Dependency Injection – Understanding Dependency Injection

dependency-injection

I'm reading about dependency injection (DI). To me, it is a very complicated thing to do, as I was reading it was referencing inversion of control (IoC) as well and such I felt I was going to be in for a journey.

This is my understanding: Instead of creating a model in the class which also consumes it, you pass (inject) the model (already filled with interesting properties) to where it is needed (to a new class which could take it as a parameter in the constructor).

To me, this is just passing an argument. I must have miss understood the point?

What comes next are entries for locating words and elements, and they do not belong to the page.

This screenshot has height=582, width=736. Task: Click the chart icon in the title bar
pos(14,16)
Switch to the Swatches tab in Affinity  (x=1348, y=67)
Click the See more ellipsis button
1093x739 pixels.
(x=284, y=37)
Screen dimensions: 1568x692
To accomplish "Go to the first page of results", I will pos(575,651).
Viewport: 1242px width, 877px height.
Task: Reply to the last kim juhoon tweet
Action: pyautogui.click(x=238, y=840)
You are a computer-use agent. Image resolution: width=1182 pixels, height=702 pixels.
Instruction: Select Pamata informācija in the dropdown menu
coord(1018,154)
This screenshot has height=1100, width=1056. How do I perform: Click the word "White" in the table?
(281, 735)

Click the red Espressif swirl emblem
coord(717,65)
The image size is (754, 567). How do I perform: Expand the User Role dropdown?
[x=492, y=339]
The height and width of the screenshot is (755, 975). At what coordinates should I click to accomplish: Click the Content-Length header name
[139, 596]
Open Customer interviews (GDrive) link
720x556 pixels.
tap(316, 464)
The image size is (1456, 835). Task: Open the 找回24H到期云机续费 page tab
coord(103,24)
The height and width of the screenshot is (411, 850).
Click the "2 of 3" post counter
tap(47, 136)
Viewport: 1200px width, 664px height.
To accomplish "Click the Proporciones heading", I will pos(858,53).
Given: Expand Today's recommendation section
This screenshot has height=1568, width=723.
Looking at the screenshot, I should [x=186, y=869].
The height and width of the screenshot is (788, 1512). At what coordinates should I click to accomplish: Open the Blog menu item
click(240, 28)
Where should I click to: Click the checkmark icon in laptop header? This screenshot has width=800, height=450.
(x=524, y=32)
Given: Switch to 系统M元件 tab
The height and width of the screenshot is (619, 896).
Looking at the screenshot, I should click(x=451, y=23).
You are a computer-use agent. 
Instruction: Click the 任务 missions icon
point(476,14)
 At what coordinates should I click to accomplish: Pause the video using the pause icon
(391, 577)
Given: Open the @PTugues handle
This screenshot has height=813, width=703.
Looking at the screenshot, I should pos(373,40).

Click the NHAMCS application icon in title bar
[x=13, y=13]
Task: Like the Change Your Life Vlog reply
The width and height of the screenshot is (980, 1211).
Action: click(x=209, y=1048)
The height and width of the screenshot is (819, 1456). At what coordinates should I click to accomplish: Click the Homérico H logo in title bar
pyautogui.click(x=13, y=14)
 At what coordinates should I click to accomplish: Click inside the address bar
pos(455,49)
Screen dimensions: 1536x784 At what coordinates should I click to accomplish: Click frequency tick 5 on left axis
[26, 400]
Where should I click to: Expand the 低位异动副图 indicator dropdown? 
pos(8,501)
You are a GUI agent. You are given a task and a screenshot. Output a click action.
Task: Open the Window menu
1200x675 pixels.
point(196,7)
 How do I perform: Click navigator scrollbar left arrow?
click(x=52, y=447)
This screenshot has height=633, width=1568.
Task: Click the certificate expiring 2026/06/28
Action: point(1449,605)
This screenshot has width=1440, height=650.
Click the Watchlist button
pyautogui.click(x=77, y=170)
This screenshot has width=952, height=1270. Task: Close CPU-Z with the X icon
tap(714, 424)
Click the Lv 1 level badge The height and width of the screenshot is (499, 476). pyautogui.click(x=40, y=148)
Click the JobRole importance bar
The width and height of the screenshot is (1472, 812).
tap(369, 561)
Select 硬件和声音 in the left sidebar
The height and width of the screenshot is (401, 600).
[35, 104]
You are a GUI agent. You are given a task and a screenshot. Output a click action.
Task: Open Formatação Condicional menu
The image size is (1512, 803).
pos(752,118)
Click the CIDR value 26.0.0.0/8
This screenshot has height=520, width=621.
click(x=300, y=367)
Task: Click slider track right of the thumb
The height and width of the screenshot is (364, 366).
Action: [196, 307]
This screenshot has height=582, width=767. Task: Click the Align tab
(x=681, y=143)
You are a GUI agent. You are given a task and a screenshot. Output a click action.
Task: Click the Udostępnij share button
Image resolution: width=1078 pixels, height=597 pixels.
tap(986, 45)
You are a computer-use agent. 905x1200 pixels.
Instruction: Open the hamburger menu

Maybe it becomes more obvious with bigger projects?

My understanding is non-DI (using pseudo code):

public void Start()
{
    MyClass class = new MyClass();
}

...

public MyClass()
{
    this.MyInterface = new MyInterface(); 
}

And DI would be

public void Start()
{
    MyInterface myInterface = new MyInterface();
    MyClass class = new MyClass(myInterface);
}

...

public MyClass(MyInterface myInterface)
{
    this.MyInterface = myInterface; 
}

Could some one shed some light as I'm sure I'm in a muddle here.

Best Answer

Well yes, you inject your dependencies, either through a constructor or through properties.
One of the reasons for this, is not to encumber MyClass with the details of how an instance of MyInterface needs to be constructed. MyInterface could be something that has a whole list of dependencies by itself and the code of MyClass would become ugly very fast if you had instantiate all the MyInterface dependencies inside of MyClass.

Another reason is for testing.
If you have a dependency on a file reader interface and you inject this dependency through a constructor in, say, ConsumerClass, that means that during testing, you can pass an in-memory implementation of the file reader to the ConsumerClass, avoiding the need to do I/O during testing.